## TO-DO ITEM
Format everything from the line containing "At what (x,y)" down to the end of the records as a numbered list, omitting blank lines. Leave the pictures out of the answer.

──────── INPUT DATA

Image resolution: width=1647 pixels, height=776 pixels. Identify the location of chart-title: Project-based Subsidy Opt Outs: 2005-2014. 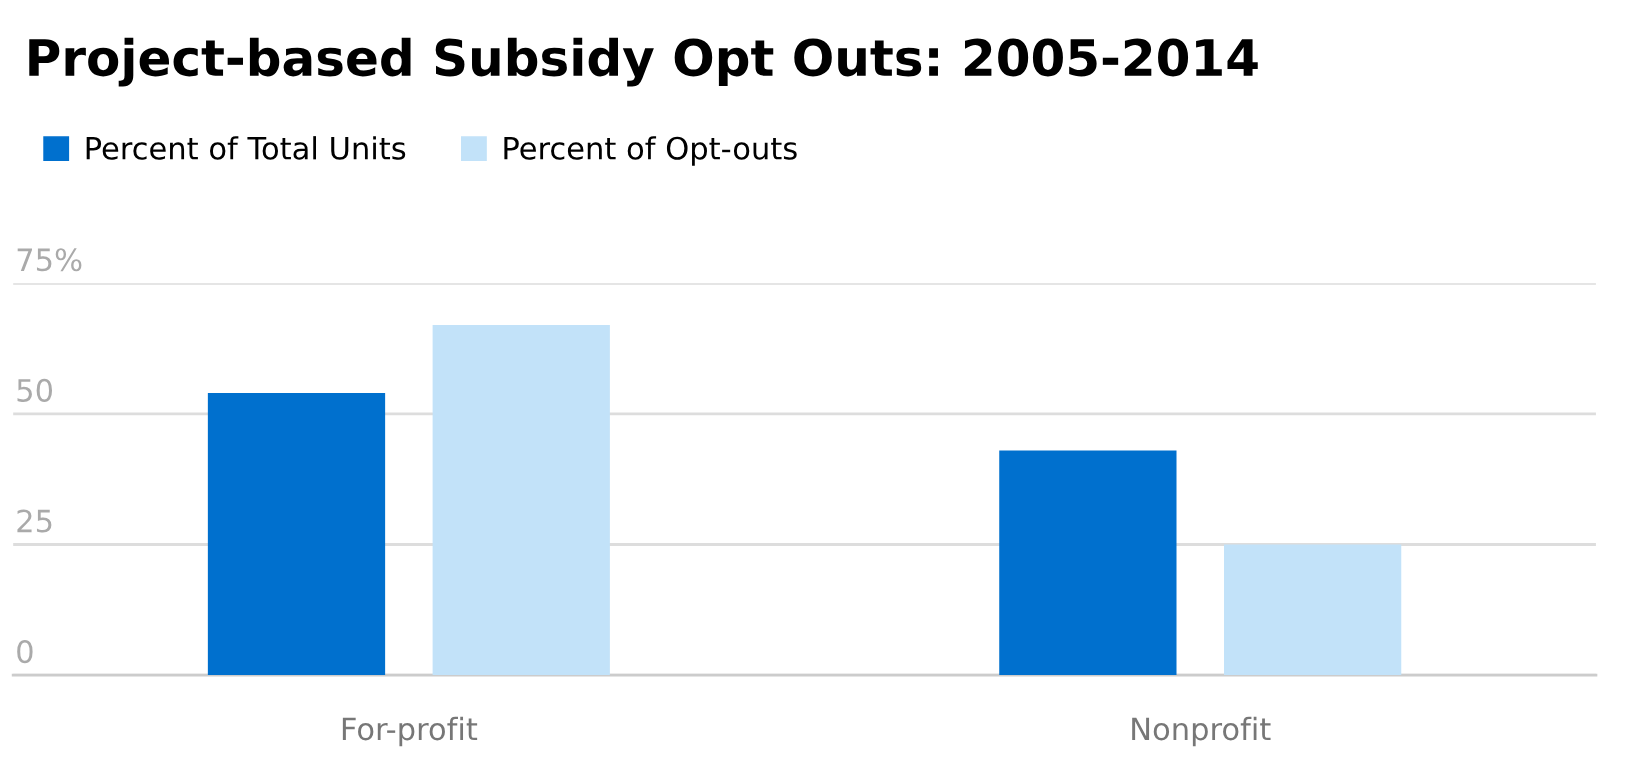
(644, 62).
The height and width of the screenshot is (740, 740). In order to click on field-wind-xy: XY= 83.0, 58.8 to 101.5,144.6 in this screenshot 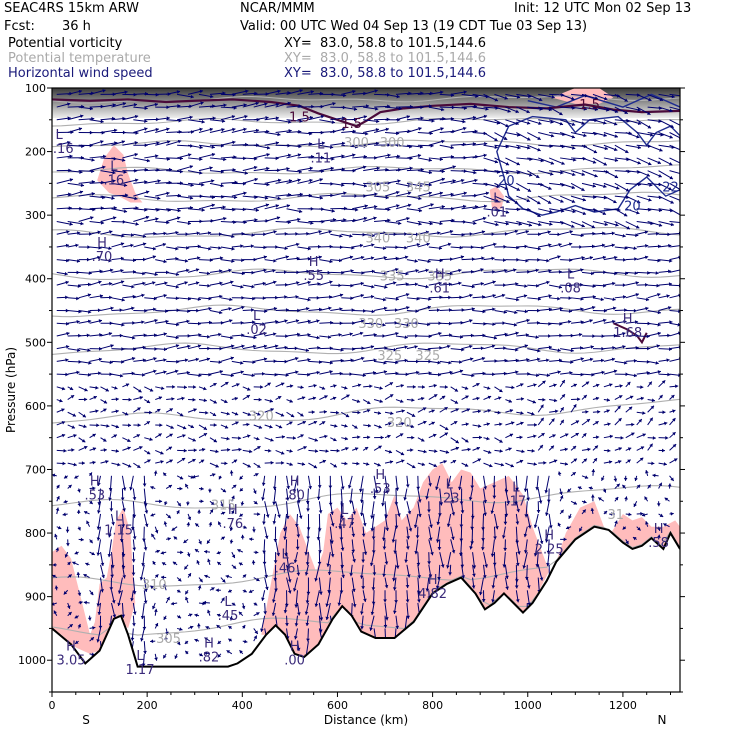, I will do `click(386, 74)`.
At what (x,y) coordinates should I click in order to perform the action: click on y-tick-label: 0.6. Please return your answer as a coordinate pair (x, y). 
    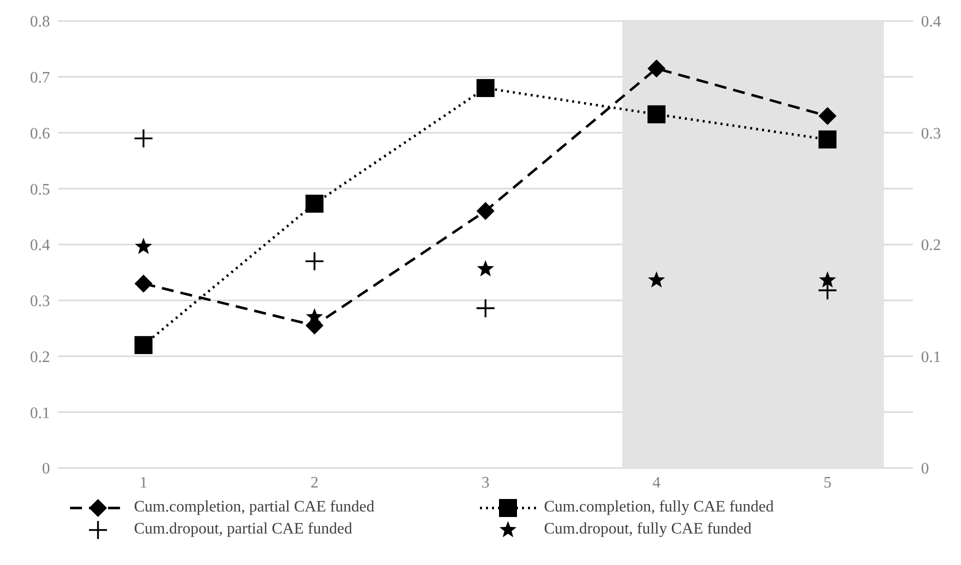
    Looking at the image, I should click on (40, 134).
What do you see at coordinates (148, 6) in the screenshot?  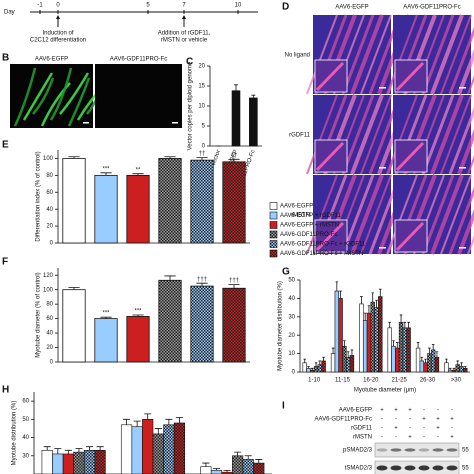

────────────────

## REPLY TO THE EXERCISE
1. At what (x,y) coordinates should I click in order to perform the action: click on y-tick-label: 0.6. Please return your answer as a coordinate pair (x, y). 
2.     Looking at the image, I should click on (40, 134).
3. What do you see at coordinates (148, 6) in the screenshot?  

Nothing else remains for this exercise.